Not sure what your Calculus background is, but you can use Newton's Method.

Have a function f(x) = cos(2x) - x. You are trying to solve for f(x) = 0 within a certain tolerance, so you'll need to calculate the derivative function f'(x). You'll have a do-while loop as you have with the condition that you have, where delta is the absolute value of f(x). You'll continually calculate f(x) and f'(x) and adjust x based on those values according to Newton's Method.

## IrishUpstart

Not sure what your Calculus background is, but you can use Newton's Method.

Have a function f(x) = cos(2x) - x. You are trying to solve for f(x) = 0 within a certain tolerance, so you'll need to calculate the derivative function f'(x). You'll have a do-while loop as you have with the condition that you have, where delta is the absolute value of f(x).

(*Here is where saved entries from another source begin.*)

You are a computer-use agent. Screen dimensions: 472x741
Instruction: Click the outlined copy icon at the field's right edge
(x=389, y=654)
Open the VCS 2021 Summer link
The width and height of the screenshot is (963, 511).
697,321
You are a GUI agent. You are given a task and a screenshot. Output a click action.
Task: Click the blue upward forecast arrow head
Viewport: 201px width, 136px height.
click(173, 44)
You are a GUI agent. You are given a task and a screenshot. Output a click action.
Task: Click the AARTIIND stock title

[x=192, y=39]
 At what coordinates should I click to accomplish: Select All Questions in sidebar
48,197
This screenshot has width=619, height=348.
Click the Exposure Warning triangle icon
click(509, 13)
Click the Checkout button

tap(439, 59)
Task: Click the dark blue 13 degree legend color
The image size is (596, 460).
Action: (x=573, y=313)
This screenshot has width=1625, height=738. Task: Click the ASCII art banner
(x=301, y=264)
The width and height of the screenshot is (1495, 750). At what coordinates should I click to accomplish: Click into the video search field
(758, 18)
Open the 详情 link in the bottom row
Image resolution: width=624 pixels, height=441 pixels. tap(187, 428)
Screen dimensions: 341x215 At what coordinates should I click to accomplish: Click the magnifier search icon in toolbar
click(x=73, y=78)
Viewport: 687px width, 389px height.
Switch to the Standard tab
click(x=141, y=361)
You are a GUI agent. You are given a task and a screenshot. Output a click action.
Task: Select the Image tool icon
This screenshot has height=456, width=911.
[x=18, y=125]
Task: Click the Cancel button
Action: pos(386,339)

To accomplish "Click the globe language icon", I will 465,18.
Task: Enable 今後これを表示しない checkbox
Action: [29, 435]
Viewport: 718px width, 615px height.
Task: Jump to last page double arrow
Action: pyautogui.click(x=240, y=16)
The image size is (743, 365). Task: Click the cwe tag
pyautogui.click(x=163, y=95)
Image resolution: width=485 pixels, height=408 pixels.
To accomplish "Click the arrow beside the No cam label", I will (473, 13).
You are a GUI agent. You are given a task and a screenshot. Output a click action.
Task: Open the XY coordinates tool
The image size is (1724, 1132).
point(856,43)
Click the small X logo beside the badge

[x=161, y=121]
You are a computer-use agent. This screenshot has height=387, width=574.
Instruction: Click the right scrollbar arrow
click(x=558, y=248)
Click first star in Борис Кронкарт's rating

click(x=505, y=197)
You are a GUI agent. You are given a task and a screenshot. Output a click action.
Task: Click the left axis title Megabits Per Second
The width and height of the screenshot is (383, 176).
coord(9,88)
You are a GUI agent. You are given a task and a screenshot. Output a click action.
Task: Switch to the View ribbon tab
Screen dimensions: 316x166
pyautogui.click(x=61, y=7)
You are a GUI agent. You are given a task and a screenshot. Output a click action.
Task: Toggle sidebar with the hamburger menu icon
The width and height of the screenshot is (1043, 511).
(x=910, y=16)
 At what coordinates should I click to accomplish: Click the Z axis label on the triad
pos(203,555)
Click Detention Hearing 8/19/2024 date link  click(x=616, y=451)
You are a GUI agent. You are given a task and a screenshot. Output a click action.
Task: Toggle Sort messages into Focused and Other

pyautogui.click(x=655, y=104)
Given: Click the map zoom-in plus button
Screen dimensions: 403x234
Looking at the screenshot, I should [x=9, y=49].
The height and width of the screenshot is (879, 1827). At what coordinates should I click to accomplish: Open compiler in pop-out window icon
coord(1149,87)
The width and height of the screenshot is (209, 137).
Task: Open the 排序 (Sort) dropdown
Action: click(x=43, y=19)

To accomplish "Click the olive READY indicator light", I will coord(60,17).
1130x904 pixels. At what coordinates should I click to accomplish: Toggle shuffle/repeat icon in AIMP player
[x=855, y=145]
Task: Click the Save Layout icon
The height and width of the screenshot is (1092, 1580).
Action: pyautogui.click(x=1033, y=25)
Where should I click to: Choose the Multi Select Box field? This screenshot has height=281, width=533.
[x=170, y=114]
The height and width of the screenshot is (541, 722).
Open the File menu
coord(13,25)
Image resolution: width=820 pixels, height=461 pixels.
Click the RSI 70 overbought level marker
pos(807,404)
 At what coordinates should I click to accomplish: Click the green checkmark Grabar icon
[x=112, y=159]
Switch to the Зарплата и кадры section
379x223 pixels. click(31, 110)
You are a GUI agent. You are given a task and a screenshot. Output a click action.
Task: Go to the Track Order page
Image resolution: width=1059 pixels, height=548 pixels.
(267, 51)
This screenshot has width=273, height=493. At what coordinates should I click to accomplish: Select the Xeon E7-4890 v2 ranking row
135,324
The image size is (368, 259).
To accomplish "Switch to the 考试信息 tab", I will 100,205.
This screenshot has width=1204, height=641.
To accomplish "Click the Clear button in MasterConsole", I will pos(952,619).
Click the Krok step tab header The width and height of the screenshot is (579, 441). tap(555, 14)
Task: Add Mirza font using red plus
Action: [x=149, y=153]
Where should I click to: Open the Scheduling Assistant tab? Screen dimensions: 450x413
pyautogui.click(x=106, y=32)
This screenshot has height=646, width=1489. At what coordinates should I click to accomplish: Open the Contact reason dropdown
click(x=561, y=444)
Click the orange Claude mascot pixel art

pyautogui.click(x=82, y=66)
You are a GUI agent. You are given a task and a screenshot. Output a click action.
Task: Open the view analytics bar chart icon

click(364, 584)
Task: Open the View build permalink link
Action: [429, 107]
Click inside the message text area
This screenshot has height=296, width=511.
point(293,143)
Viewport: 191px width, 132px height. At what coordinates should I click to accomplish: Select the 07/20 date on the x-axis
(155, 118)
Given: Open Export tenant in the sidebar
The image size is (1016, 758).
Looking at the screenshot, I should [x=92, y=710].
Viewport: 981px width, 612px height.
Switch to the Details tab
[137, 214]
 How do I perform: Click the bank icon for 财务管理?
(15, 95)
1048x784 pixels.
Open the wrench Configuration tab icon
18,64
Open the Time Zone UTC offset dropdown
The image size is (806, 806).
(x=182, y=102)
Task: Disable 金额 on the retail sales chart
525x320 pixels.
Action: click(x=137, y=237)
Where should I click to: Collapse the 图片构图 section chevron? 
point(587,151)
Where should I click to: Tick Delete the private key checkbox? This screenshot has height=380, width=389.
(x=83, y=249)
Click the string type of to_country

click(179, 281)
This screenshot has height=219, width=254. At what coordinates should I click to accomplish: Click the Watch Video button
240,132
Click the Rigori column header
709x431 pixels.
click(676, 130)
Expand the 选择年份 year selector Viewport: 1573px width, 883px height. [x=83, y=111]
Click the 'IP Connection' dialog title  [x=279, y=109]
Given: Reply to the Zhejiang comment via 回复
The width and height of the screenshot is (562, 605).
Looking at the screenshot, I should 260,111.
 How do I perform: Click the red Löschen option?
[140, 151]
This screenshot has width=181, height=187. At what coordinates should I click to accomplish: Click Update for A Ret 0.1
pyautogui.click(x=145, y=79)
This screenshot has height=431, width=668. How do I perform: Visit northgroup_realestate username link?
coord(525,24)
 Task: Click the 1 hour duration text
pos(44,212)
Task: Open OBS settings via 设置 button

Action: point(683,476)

You'll continually calculate f(x) and f'(x) and adjust x based on those values according to Newton's Method.

Admittedly, my calculus background is essentially non-existent. I kinda get what you are saying. But how does this translate into code-ese? Do I set up the program to find the zero crossings then? According to the problem, there is only one answer....it's just a matter of finding it. Or am I still way off?

## VernonDozier 2,218

Admittedly, my calculus background is essentially non-existent. I kinda get what you are saying. But how does this translate into code-ese? Do I set up the program to find the zero crossings then? According to the problem, there is only one answer....it's just a matter of finding it. Or am I still way off?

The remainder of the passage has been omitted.